# DSCI-508 Project 5B
### Matt Snyder

In [3]:
import pandas as pd
import os  
import numpy as np
from sklearn import tree
from IPython.display import Image

## Load data set into dataframe

In [4]:
folder = os.getcwd() + '/'  # double backslashes for Windows OS

In [5]:
df = pd.read_csv(folder + 'animals-training.csv', header=0)
df

Unnamed: 0,Legs,Body Covering,Animal
0,0,scales,snake
1,0,scales,snake
2,2,feathers,bird
3,2,feathers,bird
4,2,feathers,bird
5,2,furry,gorilla
6,2,furry,gorilla
7,4,furry,dog
8,4,furry,dog
9,4,furry,dog


## Calculate Entropy and Gini before first split

In [85]:
def calc_node_gini_entropy(node_df):
    """
        Group the node dataframe by Animal, and add columns for Gini and Entropy
    """
    node_size = len(node_df)
    # Group by Animal column
    node_df_grouped = node_df.groupby('Animal').size().reset_index(name='counts')
    # Intermediate columns
    node_df_grouped.loc[:,'p'] = node_df_grouped.loc[:,'counts'] / node_size
    node_df_grouped.loc[:,'pnot'] = 1 - node_df_grouped.loc[:,'p'] 
    node_df_grouped.loc[:,'logp'] = np.log2(node_df_grouped.loc[:,'p'])
    # Entropy
    node_df_grouped.loc[:,'Entropy'] = node_df_grouped.loc[:,'p'] * -1 * node_df_grouped.loc[:,'logp']
    # Gini
    node_df_grouped.loc[:,'Gini'] = node_df_grouped.loc[:,'p'] * node_df_grouped.loc[:,'pnot']
    # return result
    return node_df_grouped

In [87]:
grouped_df = calc_node_gini_entropy(df)
grouped_df.head(10)

Unnamed: 0,Animal,counts,p,pnot,logp,Entropy,Gini
0,bird,3,0.15,0.85,-2.736966,0.410545,0.1275
1,butterfly,7,0.35,0.65,-1.514573,0.530101,0.2275
2,caterpillar,2,0.1,0.9,-3.321928,0.332193,0.09
3,cow,1,0.05,0.95,-4.321928,0.216096,0.0475
4,dog,3,0.15,0.85,-2.736966,0.410545,0.1275
5,gorilla,2,0.1,0.9,-3.321928,0.332193,0.09
6,snake,2,0.1,0.9,-3.321928,0.332193,0.09


In [90]:
entropy = grouped_df['Entropy'].sum()
gini = grouped_df['Gini'].sum()
print (f'Before first split, Entropy: {round(entropy, 5)}')
print (f'Before first split, Gini:    {round(gini, 5)}')

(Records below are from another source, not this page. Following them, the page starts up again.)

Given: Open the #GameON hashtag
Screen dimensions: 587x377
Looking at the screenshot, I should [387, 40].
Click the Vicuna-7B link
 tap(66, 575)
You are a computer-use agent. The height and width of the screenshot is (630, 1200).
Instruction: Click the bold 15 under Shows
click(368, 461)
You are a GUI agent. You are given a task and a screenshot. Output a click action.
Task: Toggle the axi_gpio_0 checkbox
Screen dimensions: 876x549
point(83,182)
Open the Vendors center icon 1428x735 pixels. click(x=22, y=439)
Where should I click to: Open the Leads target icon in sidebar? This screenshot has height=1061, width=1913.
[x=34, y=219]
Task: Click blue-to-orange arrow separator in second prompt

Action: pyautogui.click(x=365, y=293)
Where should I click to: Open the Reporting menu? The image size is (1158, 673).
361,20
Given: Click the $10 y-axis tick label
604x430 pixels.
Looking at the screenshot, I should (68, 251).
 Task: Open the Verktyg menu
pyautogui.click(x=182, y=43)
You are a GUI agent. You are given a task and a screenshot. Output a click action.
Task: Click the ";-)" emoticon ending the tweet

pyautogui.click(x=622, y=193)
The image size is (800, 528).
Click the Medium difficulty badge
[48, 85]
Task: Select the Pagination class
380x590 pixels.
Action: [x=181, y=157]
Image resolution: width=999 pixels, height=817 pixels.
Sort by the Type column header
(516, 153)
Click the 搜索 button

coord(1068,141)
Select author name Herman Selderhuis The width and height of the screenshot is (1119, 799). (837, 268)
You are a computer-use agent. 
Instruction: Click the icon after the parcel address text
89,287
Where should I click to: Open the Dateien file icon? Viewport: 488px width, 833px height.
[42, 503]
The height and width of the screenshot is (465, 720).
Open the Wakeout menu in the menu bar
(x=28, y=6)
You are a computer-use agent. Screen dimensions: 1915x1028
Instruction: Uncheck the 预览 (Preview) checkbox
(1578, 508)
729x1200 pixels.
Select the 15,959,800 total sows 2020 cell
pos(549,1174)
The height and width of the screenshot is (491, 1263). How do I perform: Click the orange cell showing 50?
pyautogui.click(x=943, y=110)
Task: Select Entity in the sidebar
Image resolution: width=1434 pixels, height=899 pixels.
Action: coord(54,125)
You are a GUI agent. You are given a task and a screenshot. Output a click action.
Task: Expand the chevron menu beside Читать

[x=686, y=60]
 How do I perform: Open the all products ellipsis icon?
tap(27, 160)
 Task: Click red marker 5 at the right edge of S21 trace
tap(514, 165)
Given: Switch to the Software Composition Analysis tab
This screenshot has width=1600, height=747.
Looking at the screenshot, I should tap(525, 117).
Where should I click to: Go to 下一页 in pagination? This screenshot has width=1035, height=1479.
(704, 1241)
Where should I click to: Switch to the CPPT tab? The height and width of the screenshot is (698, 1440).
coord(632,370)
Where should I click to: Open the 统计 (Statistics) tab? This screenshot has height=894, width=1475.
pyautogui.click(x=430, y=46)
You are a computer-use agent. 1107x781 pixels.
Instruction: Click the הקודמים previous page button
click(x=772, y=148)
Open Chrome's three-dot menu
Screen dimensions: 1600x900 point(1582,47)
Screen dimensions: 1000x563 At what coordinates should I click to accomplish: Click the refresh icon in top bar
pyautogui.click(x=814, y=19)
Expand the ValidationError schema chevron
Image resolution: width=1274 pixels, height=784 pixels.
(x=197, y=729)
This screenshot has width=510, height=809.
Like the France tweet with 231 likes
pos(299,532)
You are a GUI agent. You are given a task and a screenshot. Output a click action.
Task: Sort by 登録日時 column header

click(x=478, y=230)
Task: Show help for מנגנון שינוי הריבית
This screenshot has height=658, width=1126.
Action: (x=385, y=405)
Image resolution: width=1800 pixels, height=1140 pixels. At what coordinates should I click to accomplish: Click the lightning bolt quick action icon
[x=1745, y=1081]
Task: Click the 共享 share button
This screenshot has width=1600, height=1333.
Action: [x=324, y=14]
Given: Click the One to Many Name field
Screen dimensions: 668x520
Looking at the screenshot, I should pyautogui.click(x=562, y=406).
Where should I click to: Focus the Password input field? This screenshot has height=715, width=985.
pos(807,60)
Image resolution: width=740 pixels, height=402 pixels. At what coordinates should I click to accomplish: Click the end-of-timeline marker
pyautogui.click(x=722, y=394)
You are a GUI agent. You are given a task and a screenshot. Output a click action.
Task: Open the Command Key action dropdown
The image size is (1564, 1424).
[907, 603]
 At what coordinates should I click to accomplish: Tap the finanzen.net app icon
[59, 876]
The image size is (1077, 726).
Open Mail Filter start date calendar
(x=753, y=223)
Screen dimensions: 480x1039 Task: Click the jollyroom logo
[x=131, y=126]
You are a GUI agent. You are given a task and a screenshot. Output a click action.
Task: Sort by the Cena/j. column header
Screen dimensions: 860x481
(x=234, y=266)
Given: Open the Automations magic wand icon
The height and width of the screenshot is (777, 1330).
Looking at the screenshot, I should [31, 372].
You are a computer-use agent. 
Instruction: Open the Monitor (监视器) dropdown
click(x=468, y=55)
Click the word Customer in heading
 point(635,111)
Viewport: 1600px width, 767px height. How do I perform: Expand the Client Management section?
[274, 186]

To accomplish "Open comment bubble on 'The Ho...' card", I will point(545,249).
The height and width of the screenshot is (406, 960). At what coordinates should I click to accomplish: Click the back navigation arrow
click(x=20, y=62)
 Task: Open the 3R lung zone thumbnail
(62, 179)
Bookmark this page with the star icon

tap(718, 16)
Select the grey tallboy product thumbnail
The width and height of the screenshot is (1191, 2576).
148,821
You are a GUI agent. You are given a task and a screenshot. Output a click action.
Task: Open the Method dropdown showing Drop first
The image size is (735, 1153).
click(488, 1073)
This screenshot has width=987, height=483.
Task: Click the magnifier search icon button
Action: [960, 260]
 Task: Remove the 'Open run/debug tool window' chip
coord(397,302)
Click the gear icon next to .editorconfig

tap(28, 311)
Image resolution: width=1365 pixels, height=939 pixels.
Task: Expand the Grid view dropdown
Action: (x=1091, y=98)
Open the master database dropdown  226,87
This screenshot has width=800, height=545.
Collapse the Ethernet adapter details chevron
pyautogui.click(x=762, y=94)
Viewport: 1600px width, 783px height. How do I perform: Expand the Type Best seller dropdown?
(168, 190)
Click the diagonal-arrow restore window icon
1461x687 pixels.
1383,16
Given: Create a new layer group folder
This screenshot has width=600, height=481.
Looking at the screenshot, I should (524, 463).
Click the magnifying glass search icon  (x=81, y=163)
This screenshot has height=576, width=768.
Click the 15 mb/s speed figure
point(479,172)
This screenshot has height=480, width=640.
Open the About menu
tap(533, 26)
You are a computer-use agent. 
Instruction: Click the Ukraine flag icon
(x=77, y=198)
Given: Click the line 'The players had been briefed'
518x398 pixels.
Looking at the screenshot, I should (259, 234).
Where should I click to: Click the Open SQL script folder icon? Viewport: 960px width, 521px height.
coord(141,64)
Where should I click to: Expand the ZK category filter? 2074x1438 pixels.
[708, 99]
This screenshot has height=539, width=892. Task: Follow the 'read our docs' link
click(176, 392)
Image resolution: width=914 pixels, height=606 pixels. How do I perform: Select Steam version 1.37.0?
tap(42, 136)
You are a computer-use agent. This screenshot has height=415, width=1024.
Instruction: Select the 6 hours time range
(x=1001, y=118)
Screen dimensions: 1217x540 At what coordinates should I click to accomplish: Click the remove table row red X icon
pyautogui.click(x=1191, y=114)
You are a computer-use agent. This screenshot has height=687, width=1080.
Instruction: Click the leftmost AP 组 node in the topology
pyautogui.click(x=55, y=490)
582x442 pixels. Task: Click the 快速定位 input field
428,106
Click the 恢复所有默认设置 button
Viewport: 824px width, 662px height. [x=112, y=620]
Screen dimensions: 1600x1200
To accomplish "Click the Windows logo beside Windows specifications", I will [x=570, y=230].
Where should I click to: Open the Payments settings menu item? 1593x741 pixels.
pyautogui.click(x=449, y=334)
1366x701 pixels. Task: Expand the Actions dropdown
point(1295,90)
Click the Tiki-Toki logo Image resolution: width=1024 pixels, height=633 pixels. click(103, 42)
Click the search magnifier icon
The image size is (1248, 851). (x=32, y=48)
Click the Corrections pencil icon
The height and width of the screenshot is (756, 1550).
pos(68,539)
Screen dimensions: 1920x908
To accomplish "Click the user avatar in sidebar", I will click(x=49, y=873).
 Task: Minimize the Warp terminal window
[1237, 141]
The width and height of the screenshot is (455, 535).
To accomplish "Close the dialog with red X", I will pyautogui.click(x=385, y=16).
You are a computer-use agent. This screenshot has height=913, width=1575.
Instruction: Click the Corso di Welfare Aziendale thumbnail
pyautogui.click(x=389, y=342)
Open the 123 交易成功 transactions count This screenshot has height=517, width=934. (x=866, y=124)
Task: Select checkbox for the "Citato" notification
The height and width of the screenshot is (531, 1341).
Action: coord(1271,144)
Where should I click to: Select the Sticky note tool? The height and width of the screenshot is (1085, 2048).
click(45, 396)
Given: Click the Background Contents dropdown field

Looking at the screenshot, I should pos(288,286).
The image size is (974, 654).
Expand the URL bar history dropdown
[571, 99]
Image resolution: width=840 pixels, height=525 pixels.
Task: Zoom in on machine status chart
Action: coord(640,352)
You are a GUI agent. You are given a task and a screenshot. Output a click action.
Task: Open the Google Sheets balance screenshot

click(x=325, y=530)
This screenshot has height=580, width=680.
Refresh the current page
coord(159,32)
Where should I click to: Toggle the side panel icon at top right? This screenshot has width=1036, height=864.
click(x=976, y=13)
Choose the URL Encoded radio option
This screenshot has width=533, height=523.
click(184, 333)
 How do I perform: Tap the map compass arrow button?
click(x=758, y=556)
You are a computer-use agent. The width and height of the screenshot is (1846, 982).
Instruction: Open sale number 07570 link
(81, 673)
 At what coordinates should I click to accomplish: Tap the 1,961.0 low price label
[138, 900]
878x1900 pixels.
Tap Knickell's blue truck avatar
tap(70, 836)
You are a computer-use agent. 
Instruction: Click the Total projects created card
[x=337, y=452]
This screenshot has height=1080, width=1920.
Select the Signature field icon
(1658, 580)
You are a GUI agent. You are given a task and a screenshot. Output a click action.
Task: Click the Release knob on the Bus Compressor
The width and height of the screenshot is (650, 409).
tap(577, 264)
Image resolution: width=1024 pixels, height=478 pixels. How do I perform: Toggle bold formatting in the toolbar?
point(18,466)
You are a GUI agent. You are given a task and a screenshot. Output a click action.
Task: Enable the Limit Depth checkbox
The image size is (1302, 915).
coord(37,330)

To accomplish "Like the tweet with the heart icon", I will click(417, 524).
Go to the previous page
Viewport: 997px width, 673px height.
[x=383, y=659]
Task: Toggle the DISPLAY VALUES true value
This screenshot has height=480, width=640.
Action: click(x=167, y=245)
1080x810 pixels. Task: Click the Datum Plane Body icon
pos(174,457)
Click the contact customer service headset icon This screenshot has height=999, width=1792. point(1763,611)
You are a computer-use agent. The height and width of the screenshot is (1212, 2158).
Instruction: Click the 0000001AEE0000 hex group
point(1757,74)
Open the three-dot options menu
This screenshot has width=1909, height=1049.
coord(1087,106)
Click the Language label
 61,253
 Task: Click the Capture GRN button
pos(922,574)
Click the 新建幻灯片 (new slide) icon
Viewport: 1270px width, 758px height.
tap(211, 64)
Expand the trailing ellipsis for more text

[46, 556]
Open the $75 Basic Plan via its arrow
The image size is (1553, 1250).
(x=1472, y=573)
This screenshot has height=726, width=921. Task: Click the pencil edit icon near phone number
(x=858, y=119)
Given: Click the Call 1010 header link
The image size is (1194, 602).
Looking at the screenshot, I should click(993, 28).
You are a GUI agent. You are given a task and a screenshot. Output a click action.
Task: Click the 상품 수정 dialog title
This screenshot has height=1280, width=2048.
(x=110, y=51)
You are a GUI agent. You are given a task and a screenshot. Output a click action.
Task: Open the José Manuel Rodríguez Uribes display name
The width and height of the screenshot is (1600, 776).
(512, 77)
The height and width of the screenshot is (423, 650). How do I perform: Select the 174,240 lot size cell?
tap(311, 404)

Before first split, Entropy: 2.56387
Before first split, Gini:    0.8


## Function to Compute Optimal Split Point(s)

In [99]:
def entropy_gini_for_split_candidate (df, selector):
    # select subset of dataframe using selector and negated selector (true and false nodes)
    true_node = df.loc[selector, :]
    false_node = df.loc[~ selector, :]
    # calculate entropy and gini of true and false node
    true_node_grouped = calc_node_gini_entropy(true_node)
    false_node_grouped = calc_node_gini_entropy(false_node)
    # calculate entropy and gini of split
    entropy = (len(true_node) * true_node_grouped['Entropy'].sum() + len(false_node) * false_node_grouped['Entropy'].sum()) / animals
    gini = (len(true_node) * true_node_grouped['Gini'].sum() + len(false_node) * false_node_grouped['Gini'].sum()) / animals
    return entropy, gini

In [100]:
def calc_split_entropy_gini(df):
    """
        For each possible strategy of splitting on covering or leg count, compute entropy and gini
        Return a dataframe of all the strategies
    """
    # Calculate entropy and gini for splitting on each different body covering
    coverings = df.loc[:, 'Body Covering'].unique()
    split_results = []
    for covering in coverings:
        sel = df.loc[:, 'Body Covering'] == covering
        e, g = entropy_gini_for_split_candidate(df, sel)
        split_results.append([e, g])
    split_results_df_1 = pd.DataFrame(data = split_results,
                            index = coverings,
                            columns = ['Entropy', 'Gini'])
    
    # Add splits for leg counts
    leg_counts = [1, 3, 5, 10]
    split_results = []
    for legs in leg_counts:
        sel = df.loc[:, 'Legs'] <= legs
        e, g = entropy_gini_for_split_candidate(df, sel)
        split_results.append([e, g])
    split_results_df_2 = pd.DataFrame(data = split_results,
                            index = [f'Legs <= {legs}' for legs in leg_counts],
                            columns = ['Entropy', 'Gini'])
    
    split_results_df = pd.concat([split_results_df_1, split_results_df_2])
    return split_results_df

In [103]:
def calc_optimal_split_entropy_gini(df):
    """
        Find optimal split point entropy and gini
        Return dataframe of the optimal split strategies
    """
    split_results_df = calc_split_entropy_gini(df)
    optimal_entropy_for_splitting = split_results_df['Entropy'].min()
    sel = np.round(split_results_df.loc[:, 'Entropy'], 5) == round(optimal_entropy_for_splitting, 5)
    optimal_split_strategies = split_results_df.loc[sel, :]
    return optimal_split_strategies

## Test the Function for Computing Optimal Split Points

In [105]:
optimal_split_strategies = calc_optimal_split_entropy_gini(df)
optimal_split_strategies.head()

Unnamed: 0,Entropy,Gini
scales,1.571091,0.582828
Legs <= 5,1.571091,0.582828


In [106]:
print (f'Optimal values for split points: Entropy {round(optimal_split_strategies.iloc[0,0], 5)}, Gini {round(optimal_split_strategies.iloc[0,1], 5)}')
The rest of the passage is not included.